Heterogeneous Electrocatalytic CO2 Reduction via Cobalt Phthalocyanine

Cobalt Phthalocyanine Anchored on Carbon-Based Material

The catalytic performance of CoPc molecules can be significantly enhanced by heterogeneity. A common strategy is anchoring on carbon-based carriers to stabilize the catalyst molecules by π-π stacking [118]. Generally, CoPc molecules need to be attached to a suitable carrier to form a hybrid electrode for CO2RR. The current carriers reported in the literature include activated carbon (AC), graphite, carbon, carbon black (CB), activated carbon fiber (ACF), carbon nanotube (CNT), carbon cloth (CC), reduced graphene oxide (rGO), and glassy carbon (GC). The CO selectivity, current density, and durability of the catalysts were greatly improved by homogeneous immobilization of CoPc molecules on carbon-based carriers.
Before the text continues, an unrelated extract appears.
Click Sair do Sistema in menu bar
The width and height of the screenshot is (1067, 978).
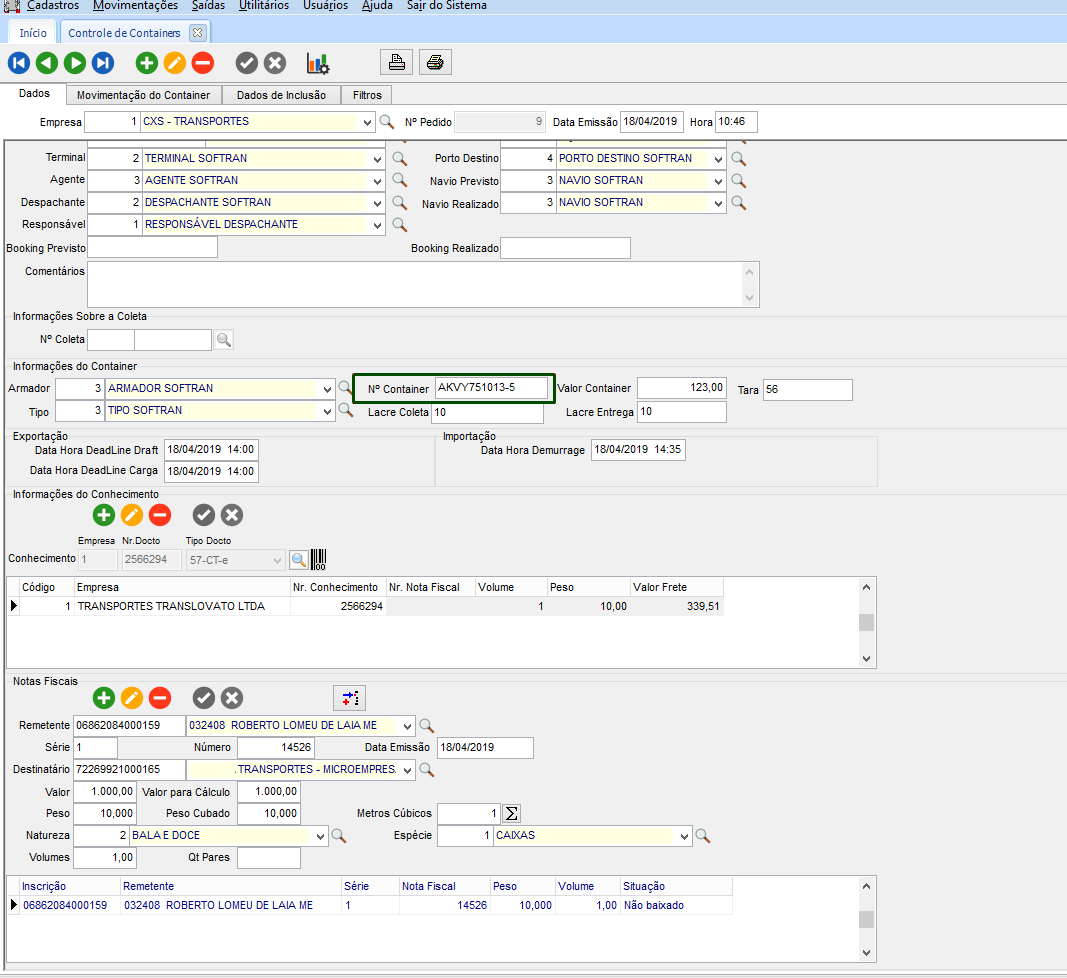point(447,6)
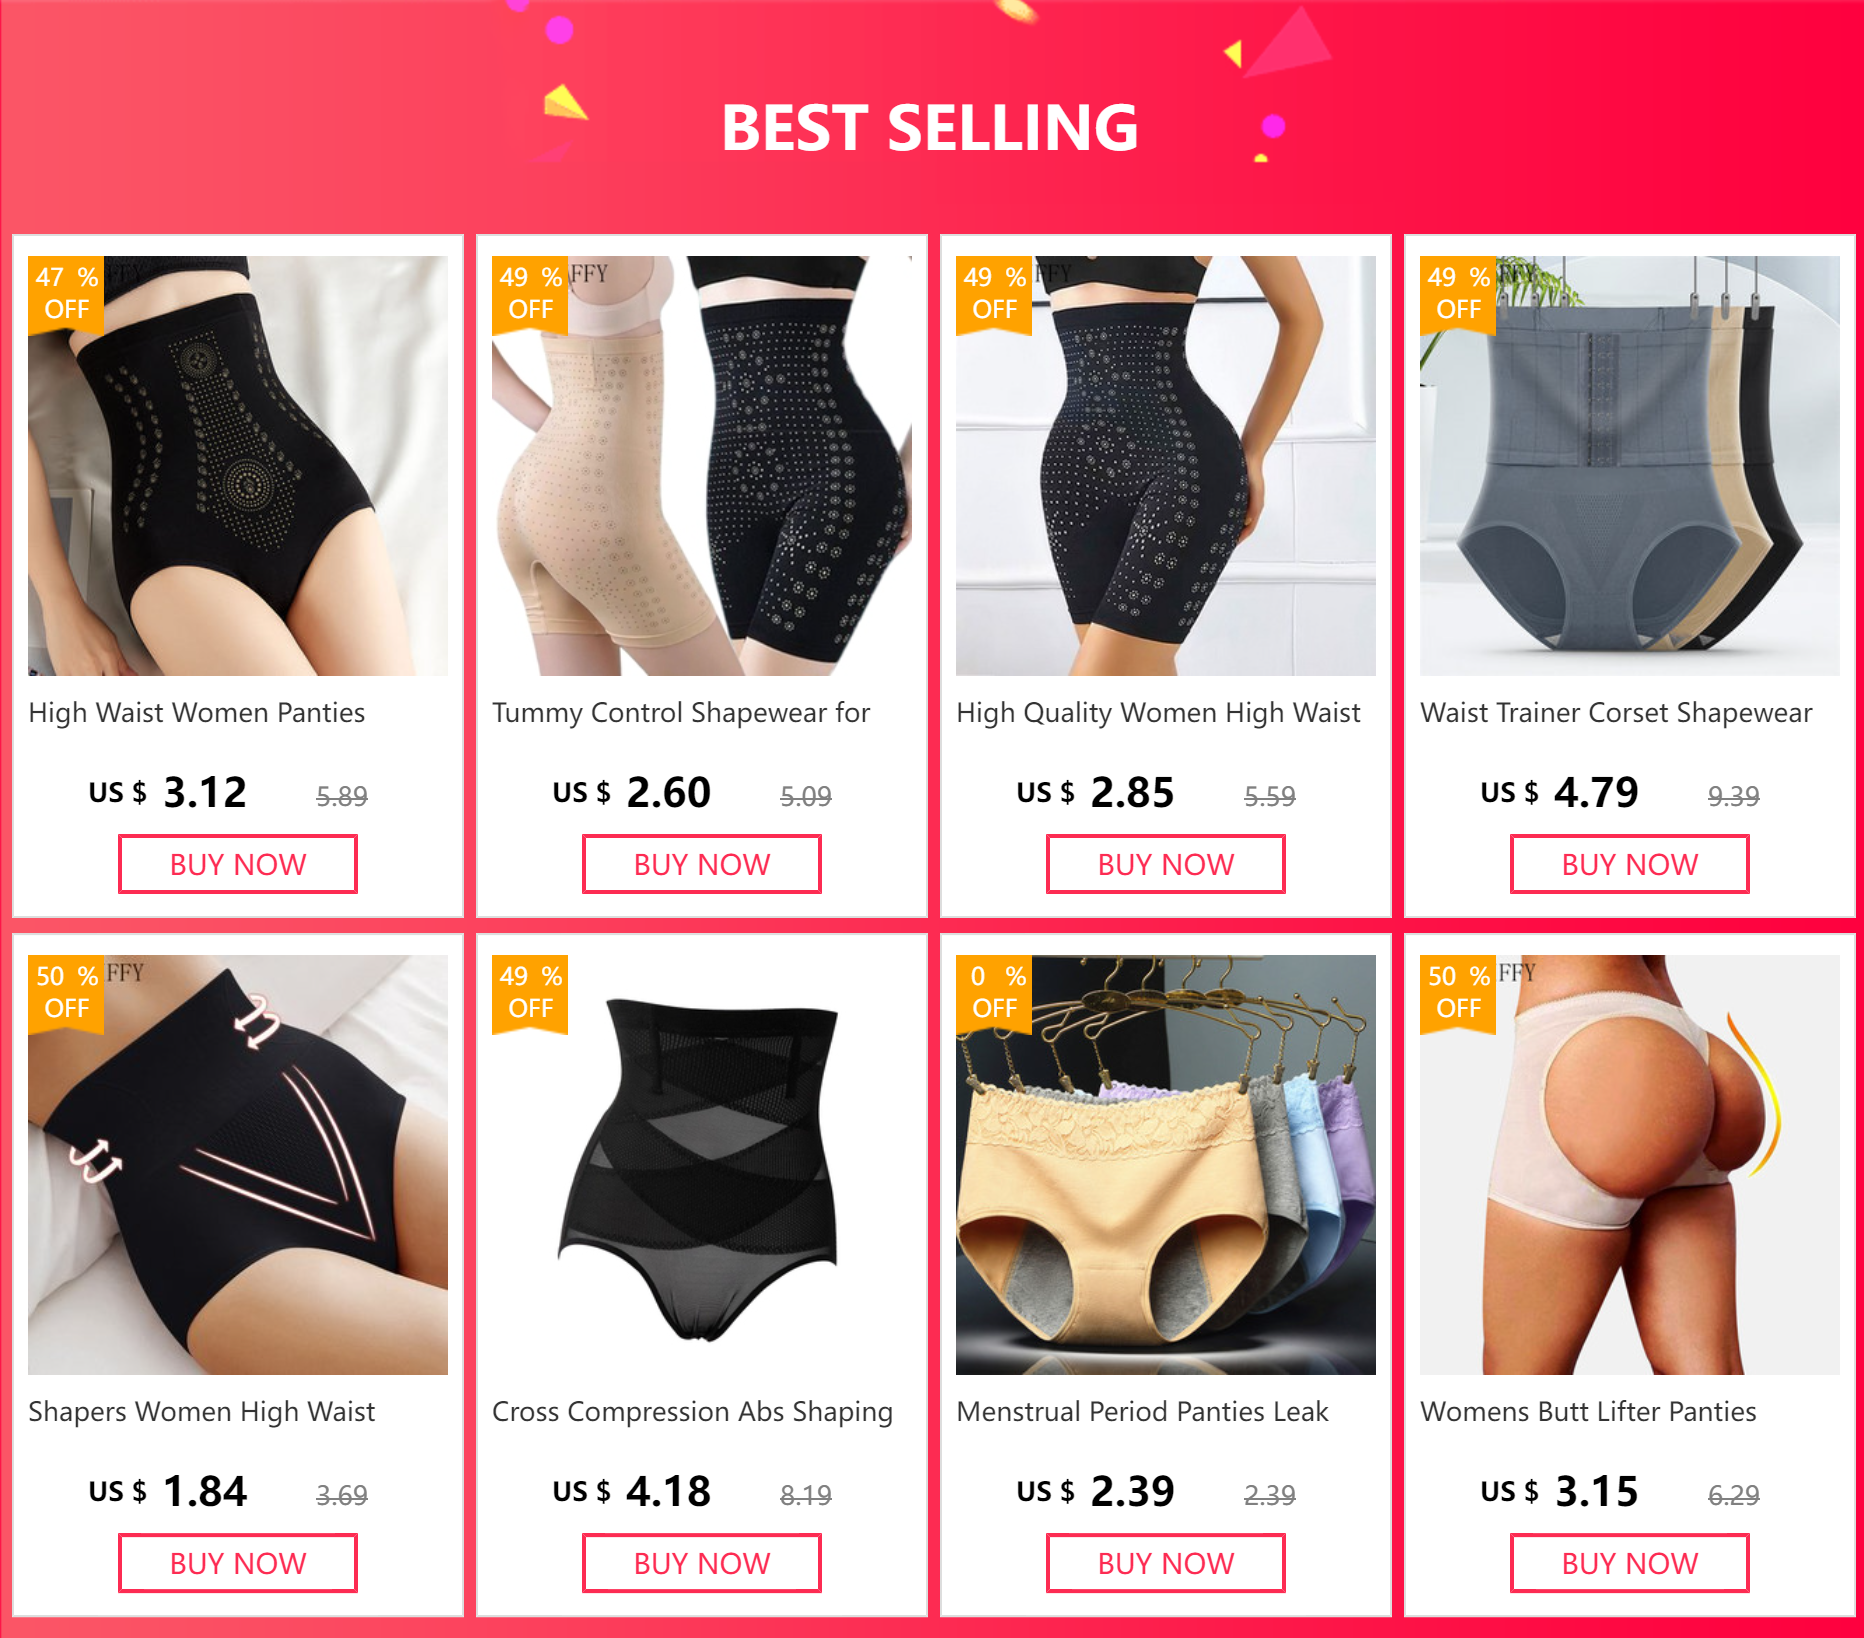Click BUY NOW under Womens Butt Lifter Panties

point(1630,1563)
As early as 1974, the electrocatalytic reduction of CO2 to CO was performed by CoPc immobilized on graphite in an aqueous medium with an overpotential of − 1.6 V vs. saturated calomel electrode (SCE), which is about 200 mV more positive than the proton reduction reaction under N2 [119]. Table 3 summarizes the performance of various CoPc for electrocatalytic CO2 reduction to CO as reported in the literature in recent years.
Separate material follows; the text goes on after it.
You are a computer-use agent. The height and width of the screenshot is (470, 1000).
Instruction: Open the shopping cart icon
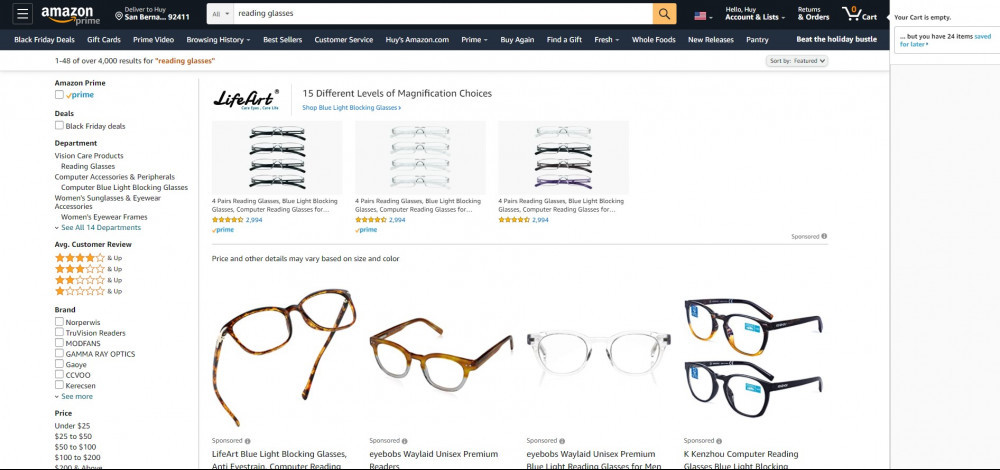coord(859,13)
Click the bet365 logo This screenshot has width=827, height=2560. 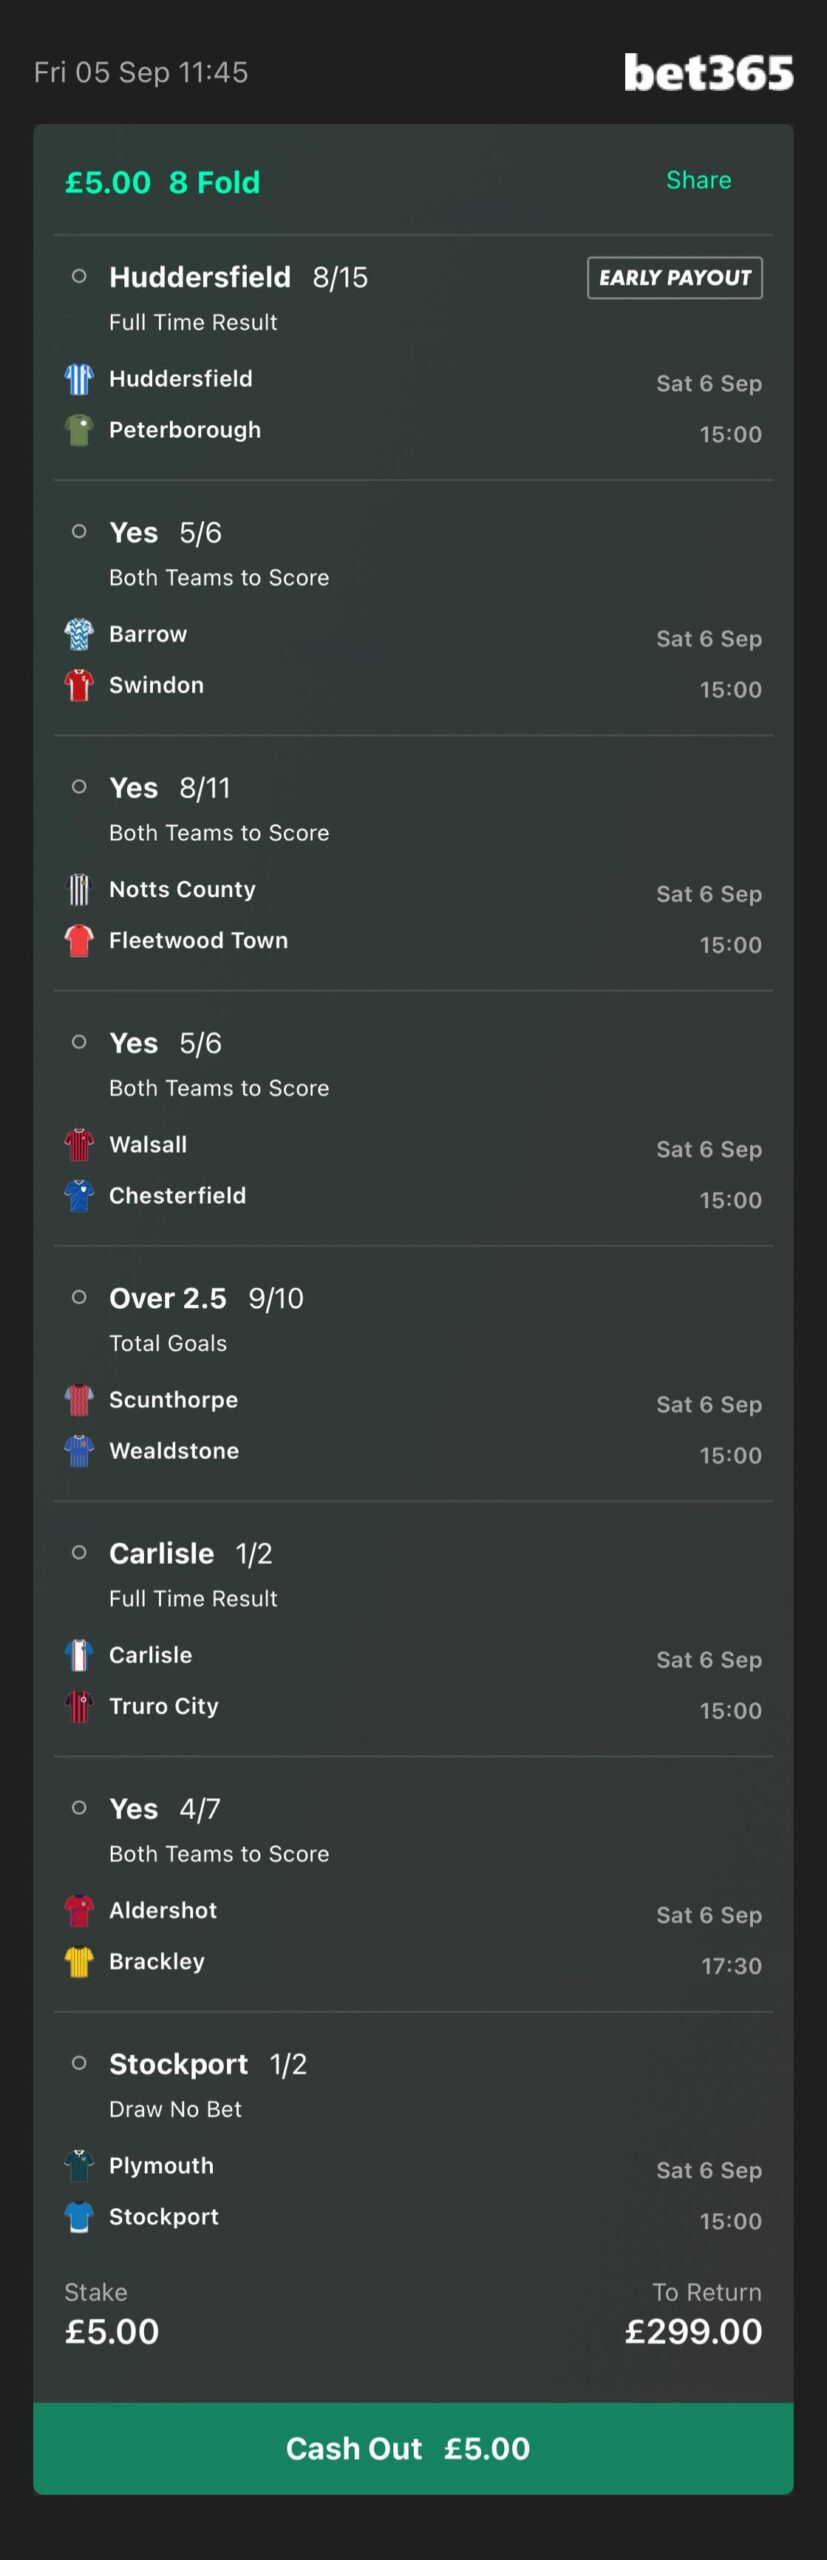[708, 73]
Table 3 Summary of electrocatalytic CO2 reduction to CO reported in the literature

In the process of electrocatalytic CO2 reduction by CoPc, electrons must pass through the aggregate bulk with lower electrical conductivity to reach surface molecules, which may hinder the reduction of Co(II) to Co(I). Compared with the CoPc/CNT catalyst, the lower product selectivity of CoPc was attributed to fewer Co(I) sites on its surface and the slower cycling rate of Co(II) reduction or Co(I) oxidation [90]. The CoPc/CNT hybrid prepared by Zhang et al. was subjected to electrocatalytic experiments in 0.1 M KHCO3 electrolyte at pH 6.8. The FECO was achieved at 98% when the current density was 15.0 mA∙cm−2 and the turnover frequency (TOF) was 4.1 s−1 at an overpotential of 0.52 V [90].

The electrocatalytic CO2 reduction performance of CoPc immobilized by Vulcan XC-72 and CNT showed significantly higher catalytic activity compared to pure CoPc. The electrocatalytic stability of CoPc/XC-72 was 15 h with a turnover number (TON) of only 48,600, while that for CoPc/CNT was more than 45 h, with a TON of up to 180,000, and the FECO reached 88%. The excellent catalytic stability of the latter is attributed to the strong π-π interaction between CoPc and CNT [11]. Jiang et al. demonstrated that CoPc/CNT hybrids can achieve high FECO of over 90% at potentials below −0.60 V. However, the FECO of pure CoPc was higher than that of CoPc/CNT at low overpotentials. For example, the FECO of CoPc was about 85% at −0.45 V, while that for CoPc/CNT was 64%. This phenomenon may be because Co(II) was reduced to Co(I) under low overpotential, which was considered to be the active site for CO2 reduction [120].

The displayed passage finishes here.